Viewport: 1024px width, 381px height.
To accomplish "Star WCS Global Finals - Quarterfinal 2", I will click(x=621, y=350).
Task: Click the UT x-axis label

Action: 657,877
________________
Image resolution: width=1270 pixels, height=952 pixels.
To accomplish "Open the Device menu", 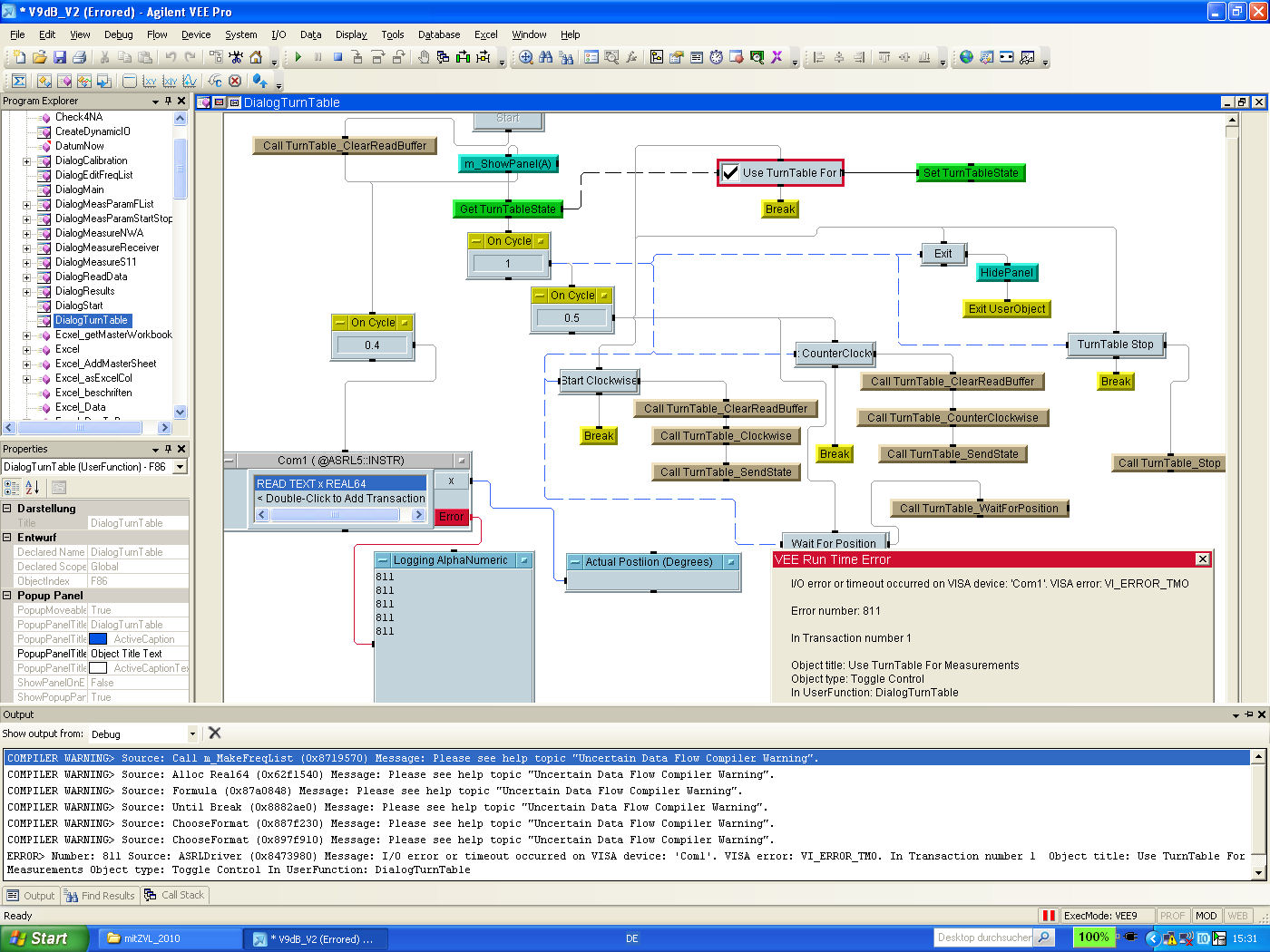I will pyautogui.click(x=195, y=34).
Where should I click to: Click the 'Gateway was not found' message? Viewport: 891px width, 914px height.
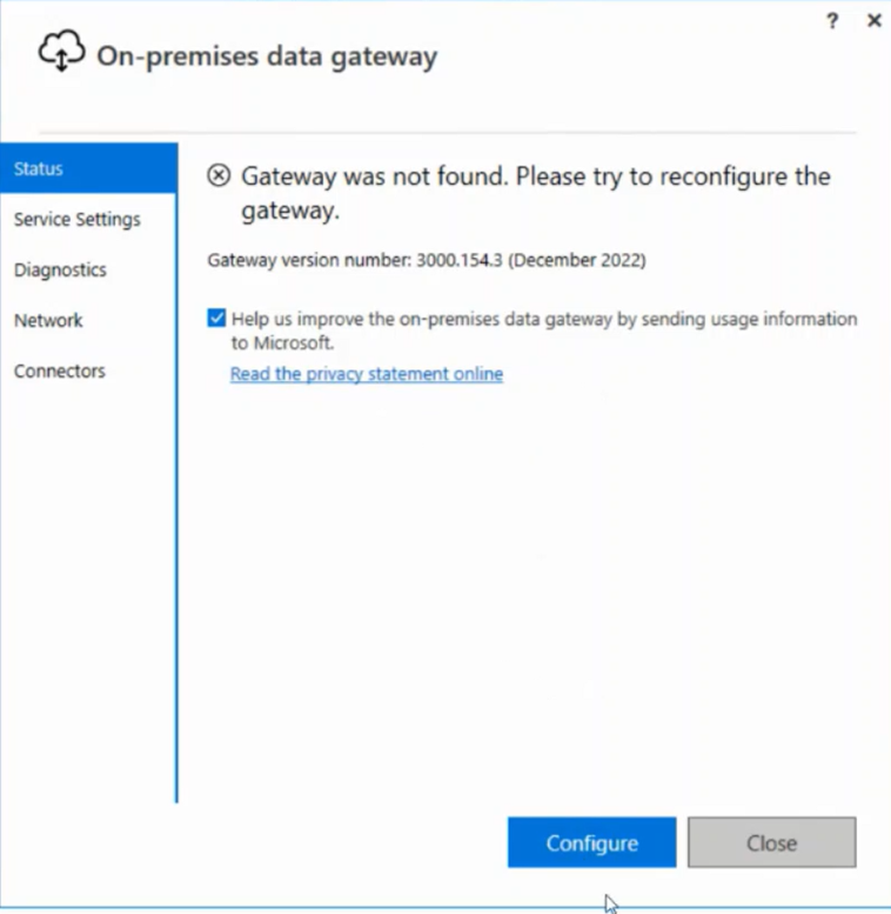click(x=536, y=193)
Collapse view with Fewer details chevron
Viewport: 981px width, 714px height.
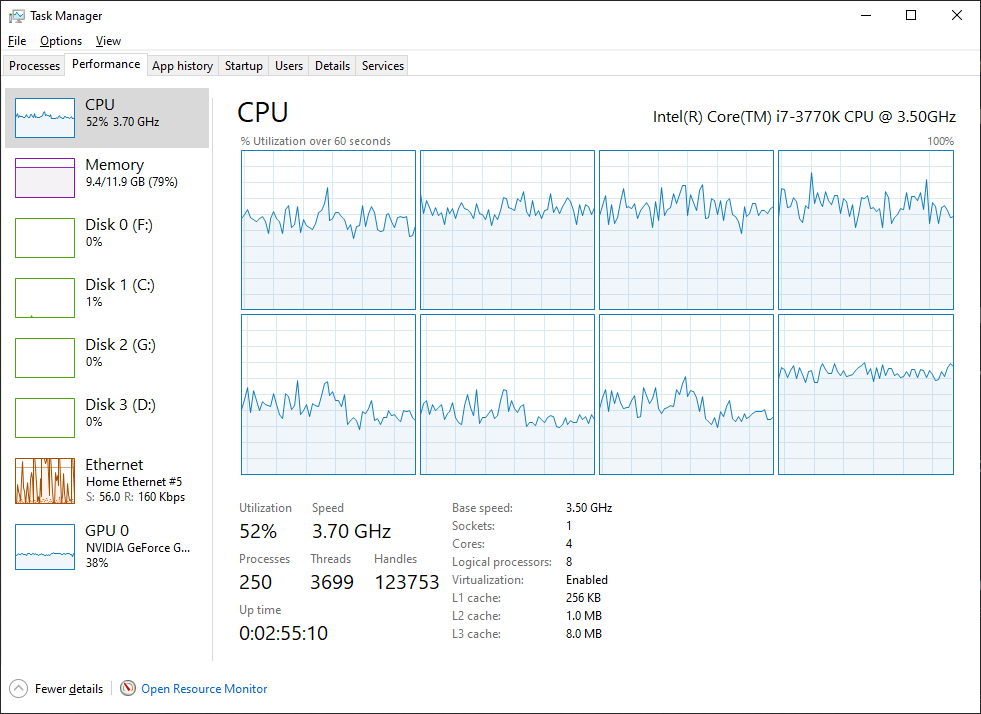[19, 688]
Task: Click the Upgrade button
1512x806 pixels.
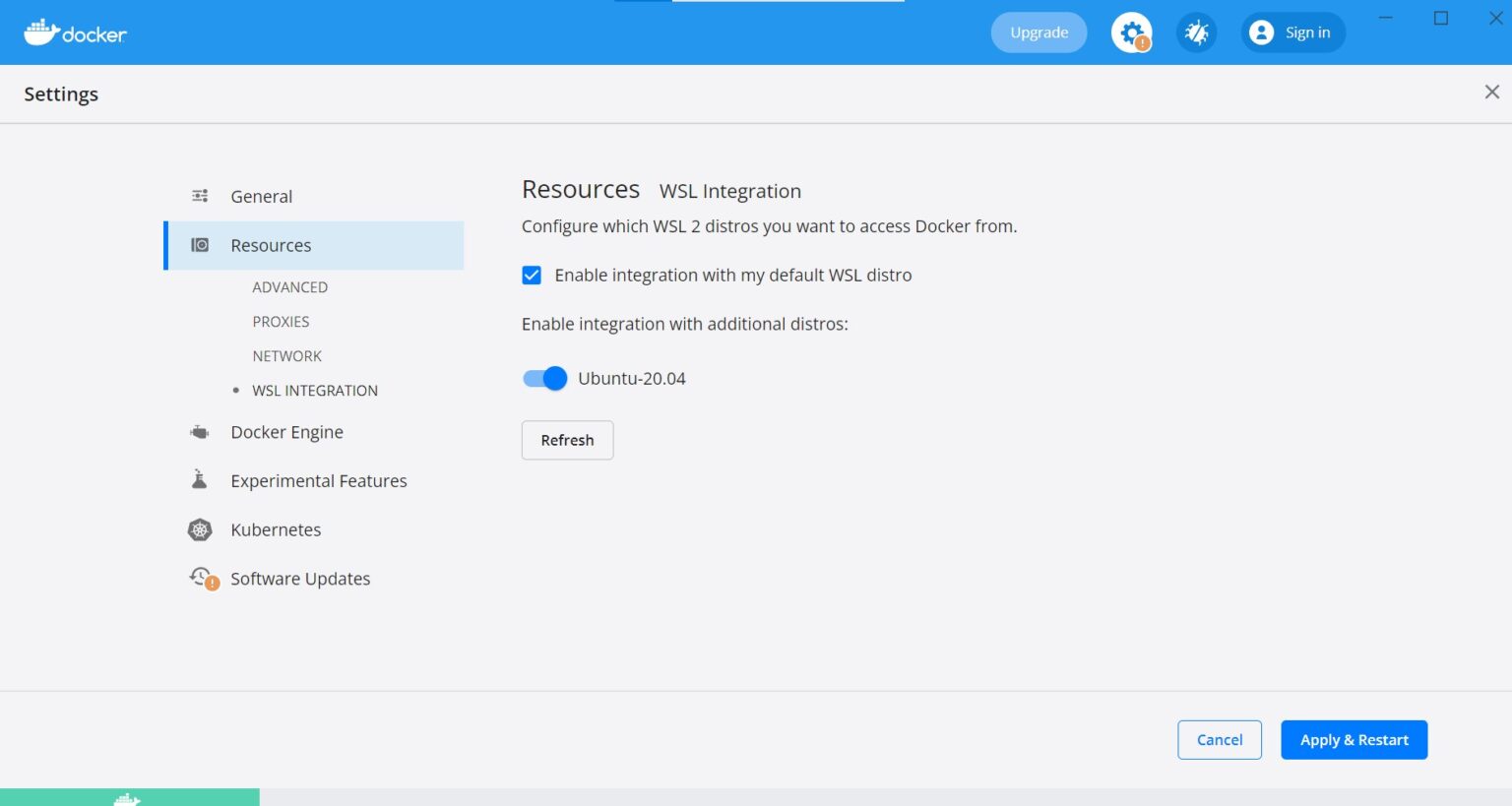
________________
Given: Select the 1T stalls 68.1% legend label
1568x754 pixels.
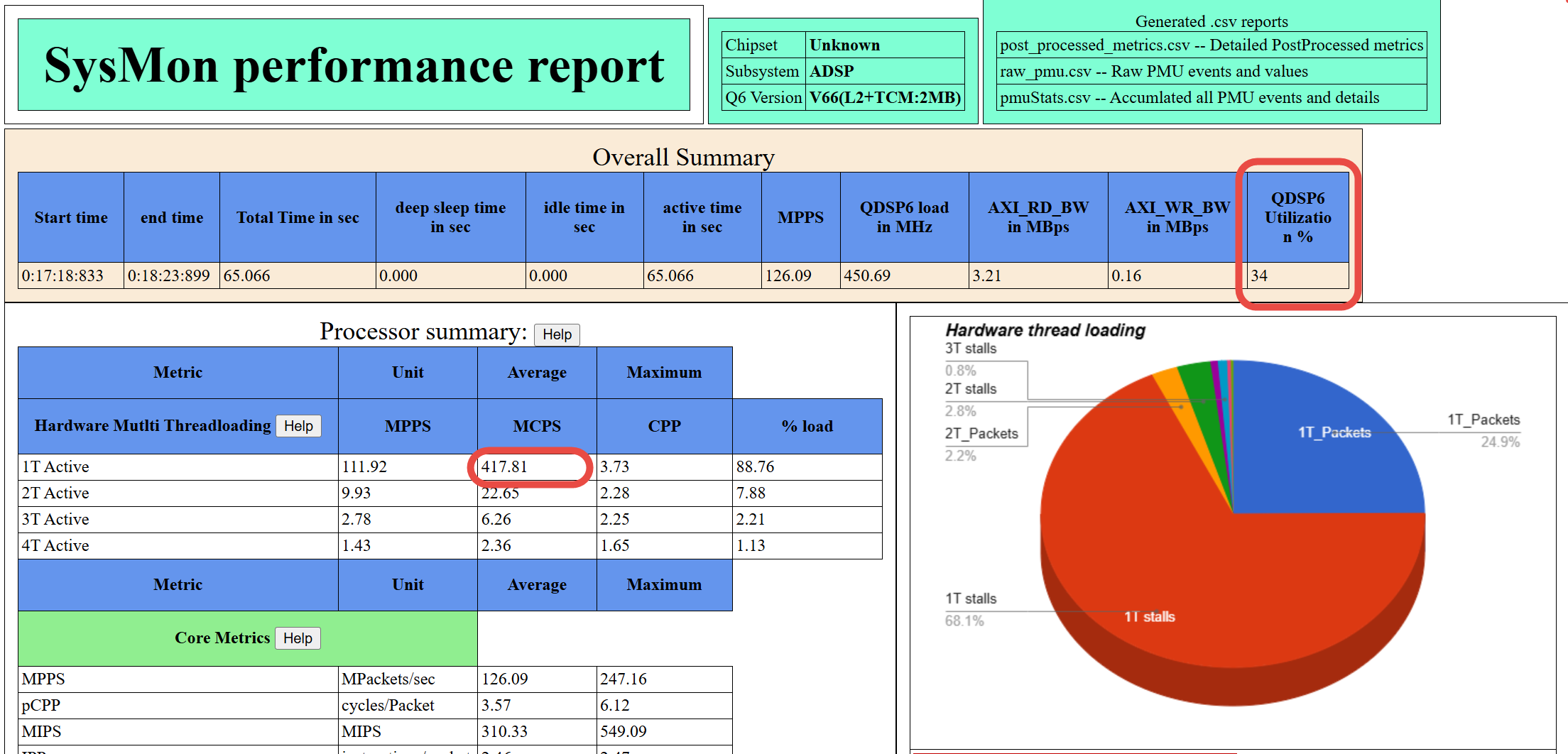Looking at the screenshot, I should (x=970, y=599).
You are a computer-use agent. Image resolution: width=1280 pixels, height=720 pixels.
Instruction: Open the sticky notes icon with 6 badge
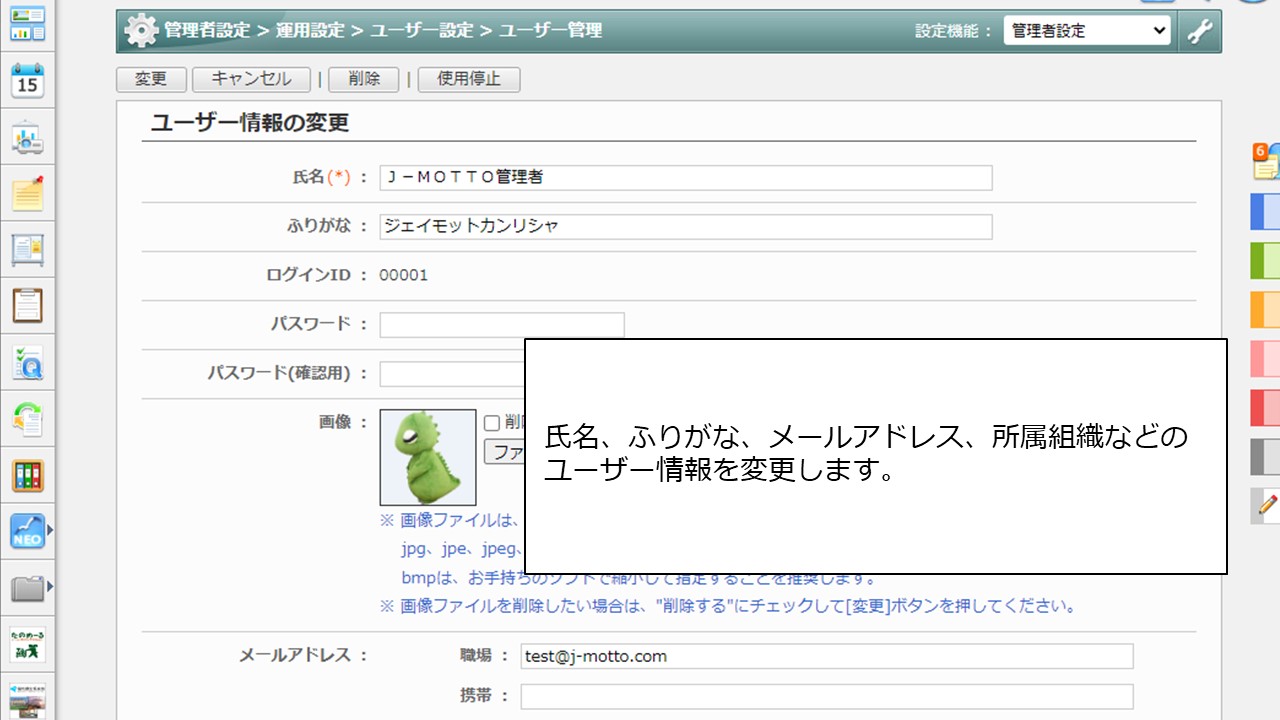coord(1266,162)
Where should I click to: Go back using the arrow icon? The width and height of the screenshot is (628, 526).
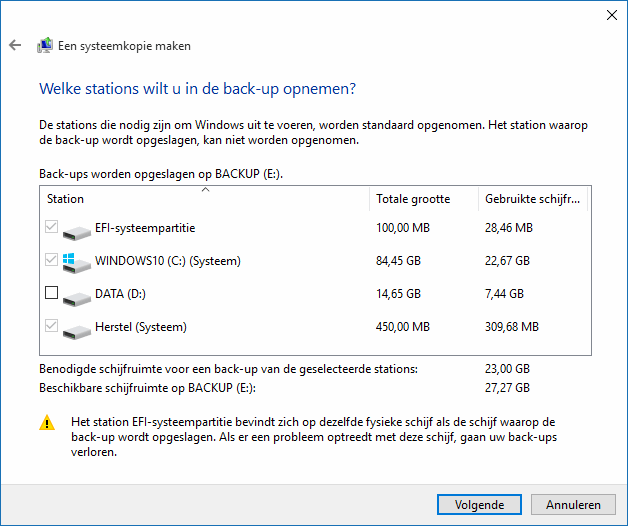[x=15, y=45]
________________
_Description of the task_. Find the lines of the listing above that hold "resolution". Please copy them.

_Task solution_.
Image resolution: width=1270 pixels, height=952 pixels.
You are a computer-use agent. Image resolution: width=1280 pixels, height=720 pixels.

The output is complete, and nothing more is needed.